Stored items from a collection
━━━━━━

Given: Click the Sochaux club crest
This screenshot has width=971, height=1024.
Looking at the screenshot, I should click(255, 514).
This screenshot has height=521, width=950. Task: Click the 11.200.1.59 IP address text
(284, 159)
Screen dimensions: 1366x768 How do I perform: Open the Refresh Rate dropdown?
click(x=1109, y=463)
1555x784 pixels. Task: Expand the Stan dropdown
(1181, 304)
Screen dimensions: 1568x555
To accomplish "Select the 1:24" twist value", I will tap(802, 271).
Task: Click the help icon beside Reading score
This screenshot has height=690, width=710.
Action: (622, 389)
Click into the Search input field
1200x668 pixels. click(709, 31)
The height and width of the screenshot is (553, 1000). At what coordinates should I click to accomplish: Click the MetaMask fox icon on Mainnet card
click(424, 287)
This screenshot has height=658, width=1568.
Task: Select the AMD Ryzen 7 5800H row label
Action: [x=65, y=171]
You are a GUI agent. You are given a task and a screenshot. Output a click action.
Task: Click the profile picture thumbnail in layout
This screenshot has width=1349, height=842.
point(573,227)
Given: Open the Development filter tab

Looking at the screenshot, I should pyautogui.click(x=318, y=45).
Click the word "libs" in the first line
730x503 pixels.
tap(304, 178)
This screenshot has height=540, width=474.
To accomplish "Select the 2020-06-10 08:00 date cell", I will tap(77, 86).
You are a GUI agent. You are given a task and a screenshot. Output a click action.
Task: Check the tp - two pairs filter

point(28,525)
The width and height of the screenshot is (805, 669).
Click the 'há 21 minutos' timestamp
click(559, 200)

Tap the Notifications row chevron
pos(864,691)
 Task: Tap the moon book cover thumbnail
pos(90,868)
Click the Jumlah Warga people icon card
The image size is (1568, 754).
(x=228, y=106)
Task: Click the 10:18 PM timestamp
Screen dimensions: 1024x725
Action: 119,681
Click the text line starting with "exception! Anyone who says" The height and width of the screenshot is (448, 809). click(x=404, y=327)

━━━━━━

Set down all of the data above, word for word.

Given: Click the Sochaux club crest
This screenshot has width=971, height=1024.
Looking at the screenshot, I should click(255, 514).
This screenshot has height=521, width=950. Task: Click the 11.200.1.59 IP address text
(284, 159)
Screen dimensions: 1366x768 How do I perform: Open the Refresh Rate dropdown?
click(x=1109, y=463)
1555x784 pixels. Task: Expand the Stan dropdown
(1181, 304)
Screen dimensions: 1568x555
To accomplish "Select the 1:24" twist value", I will tap(802, 271).
Task: Click the help icon beside Reading score
This screenshot has height=690, width=710.
Action: (622, 389)
Click into the Search input field
1200x668 pixels. click(709, 31)
The height and width of the screenshot is (553, 1000). At what coordinates should I click to accomplish: Click the MetaMask fox icon on Mainnet card
click(424, 287)
This screenshot has height=658, width=1568.
Task: Select the AMD Ryzen 7 5800H row label
Action: [x=65, y=171]
You are a GUI agent. You are given a task and a screenshot. Output a click action.
Task: Click the profile picture thumbnail in layout
This screenshot has width=1349, height=842.
point(573,227)
Given: Open the Development filter tab

Looking at the screenshot, I should pyautogui.click(x=318, y=45).
Click the word "libs" in the first line
730x503 pixels.
tap(304, 178)
This screenshot has height=540, width=474.
To accomplish "Select the 2020-06-10 08:00 date cell", I will tap(77, 86).
You are a GUI agent. You are given a task and a screenshot. Output a click action.
Task: Check the tp - two pairs filter

point(28,525)
The width and height of the screenshot is (805, 669).
Click the 'há 21 minutos' timestamp
click(559, 200)

Tap the Notifications row chevron
pos(864,691)
 Task: Tap the moon book cover thumbnail
pos(90,868)
Click the Jumlah Warga people icon card
The image size is (1568, 754).
(x=228, y=106)
Task: Click the 10:18 PM timestamp
Screen dimensions: 1024x725
Action: 119,681
Click the text line starting with "exception! Anyone who says" The height and width of the screenshot is (448, 809). click(x=404, y=327)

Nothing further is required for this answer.